Brainstorming for this issue’s special theme began among the members of the publications committee in June 2013. Anne Fletcher first came up with “Border Crossings and Straddlings” as a way to incorporate a number of other, related ideas under discussion. I then asked Anne Fletcher and Harvey Young to create a first draft of our call. Inspired by ideas set forth in recent works like Ramón H. Rivera-Servera and Harvey Young’s Performance in the Borderlands (2011), in its final form this call asked for submissions that considered “the relationship of American theatre and performance to conceptions of borders and acts of border crossing or straddling in the widest possible terms.”

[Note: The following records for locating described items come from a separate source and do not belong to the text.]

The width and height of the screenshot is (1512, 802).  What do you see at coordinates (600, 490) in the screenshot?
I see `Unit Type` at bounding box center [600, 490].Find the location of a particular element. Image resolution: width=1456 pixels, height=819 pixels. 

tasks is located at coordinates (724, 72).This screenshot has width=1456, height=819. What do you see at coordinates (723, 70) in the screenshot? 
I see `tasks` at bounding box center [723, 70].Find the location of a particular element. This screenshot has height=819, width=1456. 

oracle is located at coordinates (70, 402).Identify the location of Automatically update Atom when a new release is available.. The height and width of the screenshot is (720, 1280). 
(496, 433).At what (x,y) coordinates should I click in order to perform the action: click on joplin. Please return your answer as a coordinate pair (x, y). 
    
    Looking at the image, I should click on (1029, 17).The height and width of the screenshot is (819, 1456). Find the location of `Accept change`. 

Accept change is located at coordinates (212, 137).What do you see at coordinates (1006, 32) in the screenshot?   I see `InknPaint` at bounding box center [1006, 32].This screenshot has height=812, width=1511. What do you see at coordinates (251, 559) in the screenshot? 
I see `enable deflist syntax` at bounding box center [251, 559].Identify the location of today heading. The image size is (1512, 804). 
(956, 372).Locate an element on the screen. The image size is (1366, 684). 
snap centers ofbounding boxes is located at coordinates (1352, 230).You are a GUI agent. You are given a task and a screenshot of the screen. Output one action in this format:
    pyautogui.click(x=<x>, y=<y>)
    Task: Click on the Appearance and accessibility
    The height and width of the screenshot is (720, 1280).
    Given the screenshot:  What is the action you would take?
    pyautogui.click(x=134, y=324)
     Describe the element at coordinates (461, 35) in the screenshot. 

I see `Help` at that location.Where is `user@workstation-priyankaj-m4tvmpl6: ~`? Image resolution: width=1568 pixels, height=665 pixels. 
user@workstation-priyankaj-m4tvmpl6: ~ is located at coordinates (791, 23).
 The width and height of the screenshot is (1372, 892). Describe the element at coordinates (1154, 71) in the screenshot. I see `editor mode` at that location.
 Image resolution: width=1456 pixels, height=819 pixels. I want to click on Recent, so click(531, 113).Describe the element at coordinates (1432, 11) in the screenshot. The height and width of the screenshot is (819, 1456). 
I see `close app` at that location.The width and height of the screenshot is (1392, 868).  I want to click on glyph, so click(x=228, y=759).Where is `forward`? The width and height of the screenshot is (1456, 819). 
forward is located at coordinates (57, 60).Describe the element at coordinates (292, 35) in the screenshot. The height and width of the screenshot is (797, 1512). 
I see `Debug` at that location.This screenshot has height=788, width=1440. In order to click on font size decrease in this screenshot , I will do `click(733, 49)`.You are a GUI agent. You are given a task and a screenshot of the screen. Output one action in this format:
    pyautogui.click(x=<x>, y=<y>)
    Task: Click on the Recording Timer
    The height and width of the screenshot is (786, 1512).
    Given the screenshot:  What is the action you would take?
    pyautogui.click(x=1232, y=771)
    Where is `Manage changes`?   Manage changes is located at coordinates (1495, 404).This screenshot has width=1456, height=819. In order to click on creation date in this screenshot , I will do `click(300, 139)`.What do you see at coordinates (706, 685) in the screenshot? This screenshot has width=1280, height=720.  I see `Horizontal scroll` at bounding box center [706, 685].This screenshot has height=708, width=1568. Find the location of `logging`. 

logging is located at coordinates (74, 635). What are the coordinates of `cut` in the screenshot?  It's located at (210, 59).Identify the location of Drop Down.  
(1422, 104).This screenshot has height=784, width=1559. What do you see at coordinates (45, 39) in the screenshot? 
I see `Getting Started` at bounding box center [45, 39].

The essays included in this issue strongly fulfill our call for work that considers “the border” as both “an imagined concept and a material reality” and that “explores how the existence of borders and the movement across them has captured the attention of theatre artists and has modeled ways of thinking about the performance of identity.” These essays, representing not only diverse conceptions of “border crossings and straddlings” but also fittingly diverse methodologies, include: Alex Pettit’s consideration of O’Neill’s “horizon” as a metaphorical border that “beckons and mocks;” George Potter’s investigation of transnationalism and cross-culturalism in Naomi Wallace’s The Fever Chart; Dora Arreola’s examination of the ethnic, cultural, gender, and geographic borders transgressed in the creation and performance of Fronteras Desviadas; Fiona Gregory’s analysis of the gender, genre, and chronological borders confronted in Judith Anderson’s performance of Hamlet; Sharrell Luckett’s autoethnographic revelation of the physical and psychic borders straddled in her “transweight performances” from “fat” to “thin” gendered and racialized identities; and Henry Bial’s polemical “hot pursuit” across disciplinary borders within the fields of theatre/performance and film/media studies.
My final note of deep gratitude goes to these scholars whose work we are privileged to present in this issue, work that resonates powerfully on intellectual, philosophical, personal, and political levels and has enlightened and moved me in appropriately diverse ways.